Die beiden anderen Einträge kriegte ich jedoch auch nicht hin. Anscheinend stört sich Portage an den Punkten in der Version. Für mich ist es ein Bug. Bitte mache ein Bugreport auf bugs.gentoo.org auf.

----------

## franzf

OK, danke schön. Die manpage hatte ich natürlich gelesen. Die texlive-Zeile funktioniert bei mir auch.
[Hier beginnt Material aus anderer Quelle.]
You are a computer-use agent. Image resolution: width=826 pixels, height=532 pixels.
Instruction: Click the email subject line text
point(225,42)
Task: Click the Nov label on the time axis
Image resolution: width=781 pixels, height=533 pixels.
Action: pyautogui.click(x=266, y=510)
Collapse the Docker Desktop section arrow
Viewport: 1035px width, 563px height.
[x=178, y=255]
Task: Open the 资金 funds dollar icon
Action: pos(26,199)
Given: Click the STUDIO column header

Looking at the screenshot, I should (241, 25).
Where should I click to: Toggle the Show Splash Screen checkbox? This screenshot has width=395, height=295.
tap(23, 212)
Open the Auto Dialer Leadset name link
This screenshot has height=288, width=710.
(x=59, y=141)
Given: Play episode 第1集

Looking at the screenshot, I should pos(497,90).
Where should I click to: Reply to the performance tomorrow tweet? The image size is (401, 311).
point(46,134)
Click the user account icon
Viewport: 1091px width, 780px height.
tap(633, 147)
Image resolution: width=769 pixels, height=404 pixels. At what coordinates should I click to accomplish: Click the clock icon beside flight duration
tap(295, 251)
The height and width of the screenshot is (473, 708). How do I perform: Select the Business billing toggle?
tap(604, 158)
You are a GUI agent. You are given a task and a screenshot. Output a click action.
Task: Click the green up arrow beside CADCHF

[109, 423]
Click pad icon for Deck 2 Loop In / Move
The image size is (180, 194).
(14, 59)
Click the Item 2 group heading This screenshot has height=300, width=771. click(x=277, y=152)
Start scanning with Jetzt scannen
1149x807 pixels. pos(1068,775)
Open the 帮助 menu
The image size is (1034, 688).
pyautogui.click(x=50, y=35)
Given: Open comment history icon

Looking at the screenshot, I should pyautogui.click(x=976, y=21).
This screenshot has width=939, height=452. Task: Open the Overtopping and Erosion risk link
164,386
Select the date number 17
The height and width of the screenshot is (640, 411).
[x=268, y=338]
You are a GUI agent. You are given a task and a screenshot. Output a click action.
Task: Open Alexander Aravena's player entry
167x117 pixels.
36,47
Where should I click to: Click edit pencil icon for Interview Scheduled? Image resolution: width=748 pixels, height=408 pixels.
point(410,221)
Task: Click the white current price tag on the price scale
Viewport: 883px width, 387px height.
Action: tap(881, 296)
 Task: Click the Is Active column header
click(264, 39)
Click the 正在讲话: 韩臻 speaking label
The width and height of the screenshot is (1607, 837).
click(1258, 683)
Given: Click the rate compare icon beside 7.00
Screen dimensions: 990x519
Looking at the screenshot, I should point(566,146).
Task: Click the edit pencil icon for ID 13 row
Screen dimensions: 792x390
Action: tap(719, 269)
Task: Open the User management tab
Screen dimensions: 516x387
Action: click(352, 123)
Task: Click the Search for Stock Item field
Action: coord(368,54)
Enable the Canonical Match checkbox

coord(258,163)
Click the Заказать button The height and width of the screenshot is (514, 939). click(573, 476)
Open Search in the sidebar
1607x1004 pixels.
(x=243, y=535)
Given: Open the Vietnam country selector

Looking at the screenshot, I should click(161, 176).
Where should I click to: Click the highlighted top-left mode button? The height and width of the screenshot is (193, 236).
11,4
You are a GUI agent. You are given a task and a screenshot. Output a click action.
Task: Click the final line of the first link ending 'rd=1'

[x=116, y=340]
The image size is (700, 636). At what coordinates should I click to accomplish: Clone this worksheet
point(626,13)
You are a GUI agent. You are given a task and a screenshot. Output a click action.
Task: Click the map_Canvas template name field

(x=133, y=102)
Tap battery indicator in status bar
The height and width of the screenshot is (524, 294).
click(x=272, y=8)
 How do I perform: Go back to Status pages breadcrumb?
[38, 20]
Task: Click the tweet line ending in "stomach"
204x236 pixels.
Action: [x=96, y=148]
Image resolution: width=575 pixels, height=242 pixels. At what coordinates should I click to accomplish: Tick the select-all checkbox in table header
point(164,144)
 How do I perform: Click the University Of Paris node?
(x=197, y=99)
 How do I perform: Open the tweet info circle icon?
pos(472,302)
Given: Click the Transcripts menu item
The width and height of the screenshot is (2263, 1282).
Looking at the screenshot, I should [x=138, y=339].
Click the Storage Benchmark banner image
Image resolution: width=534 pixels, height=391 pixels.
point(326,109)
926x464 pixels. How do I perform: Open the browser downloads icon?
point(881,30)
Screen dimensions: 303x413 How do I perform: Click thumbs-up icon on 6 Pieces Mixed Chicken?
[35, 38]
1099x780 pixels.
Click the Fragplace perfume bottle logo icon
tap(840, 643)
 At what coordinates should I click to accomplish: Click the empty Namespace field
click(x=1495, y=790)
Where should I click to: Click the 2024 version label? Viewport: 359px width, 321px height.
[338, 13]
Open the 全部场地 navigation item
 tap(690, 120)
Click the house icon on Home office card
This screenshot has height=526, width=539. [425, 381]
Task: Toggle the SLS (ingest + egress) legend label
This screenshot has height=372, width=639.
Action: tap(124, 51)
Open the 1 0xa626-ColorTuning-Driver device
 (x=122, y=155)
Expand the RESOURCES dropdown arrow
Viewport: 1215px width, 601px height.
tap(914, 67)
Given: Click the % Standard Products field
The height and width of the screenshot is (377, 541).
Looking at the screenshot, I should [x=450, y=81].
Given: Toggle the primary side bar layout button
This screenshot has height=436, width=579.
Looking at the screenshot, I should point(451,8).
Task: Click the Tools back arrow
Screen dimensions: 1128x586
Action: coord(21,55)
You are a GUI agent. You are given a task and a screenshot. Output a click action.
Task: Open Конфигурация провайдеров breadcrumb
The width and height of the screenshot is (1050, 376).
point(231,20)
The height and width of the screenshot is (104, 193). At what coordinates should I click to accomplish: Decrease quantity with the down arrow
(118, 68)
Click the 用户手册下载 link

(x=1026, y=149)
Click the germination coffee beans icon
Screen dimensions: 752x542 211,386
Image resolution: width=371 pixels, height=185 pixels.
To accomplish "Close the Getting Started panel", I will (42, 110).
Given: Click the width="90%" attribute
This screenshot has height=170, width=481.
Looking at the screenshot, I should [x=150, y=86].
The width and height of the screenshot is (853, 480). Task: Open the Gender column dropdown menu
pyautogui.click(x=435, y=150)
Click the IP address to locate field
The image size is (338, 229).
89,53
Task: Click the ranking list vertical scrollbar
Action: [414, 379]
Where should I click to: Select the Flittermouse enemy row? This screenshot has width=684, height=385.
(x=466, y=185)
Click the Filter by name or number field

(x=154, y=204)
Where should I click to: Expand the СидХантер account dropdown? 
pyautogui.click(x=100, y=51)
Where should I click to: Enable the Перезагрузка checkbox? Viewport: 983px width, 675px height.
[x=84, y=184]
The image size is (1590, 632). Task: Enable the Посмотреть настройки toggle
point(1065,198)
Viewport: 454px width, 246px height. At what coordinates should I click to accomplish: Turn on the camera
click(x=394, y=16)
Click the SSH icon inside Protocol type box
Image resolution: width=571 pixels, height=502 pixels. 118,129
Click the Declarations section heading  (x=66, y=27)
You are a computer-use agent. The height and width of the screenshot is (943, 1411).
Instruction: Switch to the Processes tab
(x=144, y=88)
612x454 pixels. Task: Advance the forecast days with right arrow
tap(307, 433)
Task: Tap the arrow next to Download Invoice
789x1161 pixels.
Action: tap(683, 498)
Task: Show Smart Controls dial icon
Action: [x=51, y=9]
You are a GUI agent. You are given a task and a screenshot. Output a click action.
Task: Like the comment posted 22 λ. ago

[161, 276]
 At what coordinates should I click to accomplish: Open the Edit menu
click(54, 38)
Dann werde ich gleich noch nen bugreport aufmachen  :Smile: 

// edit:

Hab das in zwei reports gepackt:

https://bugs.gentoo.org/show_bug.cgi?id=482648

https://bugs.gentoo.org/show_bug.cgi?id=482650

(Ich hoffe bugzilla kommt mit den wildcards in den bug-summaries zurecht  :Wink: )

----------

## mv

 *franzf wrote:*   

> Und weil das noch nicht verwirrend genug ist, gehorcht eix aufs Wort

 

eix benutzt eigene Algorithmen, die sich in gewissen Fällen anders als portage verhalten: Gerade bei Masken ist vieles in Portage nicht eindeutig dokumentiert und hatte sich auch schon in verschiedenen Portage-Versionen geändert. eix versucht bei unklarer Lage, eine möglichst zukunftssichere Interpretation zu finden.

----------